## Begin

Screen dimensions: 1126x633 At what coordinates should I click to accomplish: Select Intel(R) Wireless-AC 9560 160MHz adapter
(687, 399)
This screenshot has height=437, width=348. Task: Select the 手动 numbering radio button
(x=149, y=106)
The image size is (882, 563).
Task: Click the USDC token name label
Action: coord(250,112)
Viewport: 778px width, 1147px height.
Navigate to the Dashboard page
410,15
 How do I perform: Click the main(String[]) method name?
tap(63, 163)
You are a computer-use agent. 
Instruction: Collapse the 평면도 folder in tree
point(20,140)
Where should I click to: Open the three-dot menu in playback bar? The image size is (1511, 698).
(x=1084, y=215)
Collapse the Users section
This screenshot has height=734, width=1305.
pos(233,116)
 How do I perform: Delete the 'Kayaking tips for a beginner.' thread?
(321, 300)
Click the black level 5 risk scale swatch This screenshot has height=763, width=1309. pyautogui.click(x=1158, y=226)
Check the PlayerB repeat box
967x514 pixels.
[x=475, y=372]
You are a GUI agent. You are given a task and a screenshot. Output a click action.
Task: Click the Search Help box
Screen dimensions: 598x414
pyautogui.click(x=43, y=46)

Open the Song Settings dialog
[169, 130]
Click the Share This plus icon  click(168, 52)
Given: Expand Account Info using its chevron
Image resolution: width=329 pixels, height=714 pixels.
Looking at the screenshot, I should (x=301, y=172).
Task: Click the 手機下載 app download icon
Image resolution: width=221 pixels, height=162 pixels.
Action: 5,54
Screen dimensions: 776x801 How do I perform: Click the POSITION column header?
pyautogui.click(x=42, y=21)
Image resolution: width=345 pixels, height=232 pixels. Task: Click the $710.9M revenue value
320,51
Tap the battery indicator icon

## End

• [What to produce] Copy out all of the entries above again, substituting "Close" for every occurrence of "Collapse" and leaving the rest unchanged.

• [Solution to the problem]
Screen dimensions: 1126x633 At what coordinates should I click to accomplish: Select Intel(R) Wireless-AC 9560 160MHz adapter
(687, 399)
This screenshot has height=437, width=348. Task: Select the 手动 numbering radio button
(x=149, y=106)
The image size is (882, 563).
Task: Click the USDC token name label
Action: coord(250,112)
Viewport: 778px width, 1147px height.
Navigate to the Dashboard page
410,15
 How do I perform: Click the main(String[]) method name?
tap(63, 163)
You are a computer-use agent. 
Instruction: Close the 평면도 folder in tree
point(20,140)
Where should I click to: Open the three-dot menu in playback bar? The image size is (1511, 698).
(x=1084, y=215)
Close the Users section
This screenshot has height=734, width=1305.
pos(233,116)
 How do I perform: Delete the 'Kayaking tips for a beginner.' thread?
(321, 300)
Click the black level 5 risk scale swatch This screenshot has height=763, width=1309. pyautogui.click(x=1158, y=226)
Check the PlayerB repeat box
967x514 pixels.
[x=475, y=372]
You are a GUI agent. You are given a task and a screenshot. Output a click action.
Task: Click the Search Help box
Screen dimensions: 598x414
pyautogui.click(x=43, y=46)

Open the Song Settings dialog
[169, 130]
Click the Share This plus icon  click(168, 52)
Given: Expand Account Info using its chevron
Image resolution: width=329 pixels, height=714 pixels.
Looking at the screenshot, I should (x=301, y=172).
Task: Click the 手機下載 app download icon
Image resolution: width=221 pixels, height=162 pixels.
Action: 5,54
Screen dimensions: 776x801 How do I perform: Click the POSITION column header?
pyautogui.click(x=42, y=21)
Image resolution: width=345 pixels, height=232 pixels. Task: Click the $710.9M revenue value
320,51
Tap the battery indicator icon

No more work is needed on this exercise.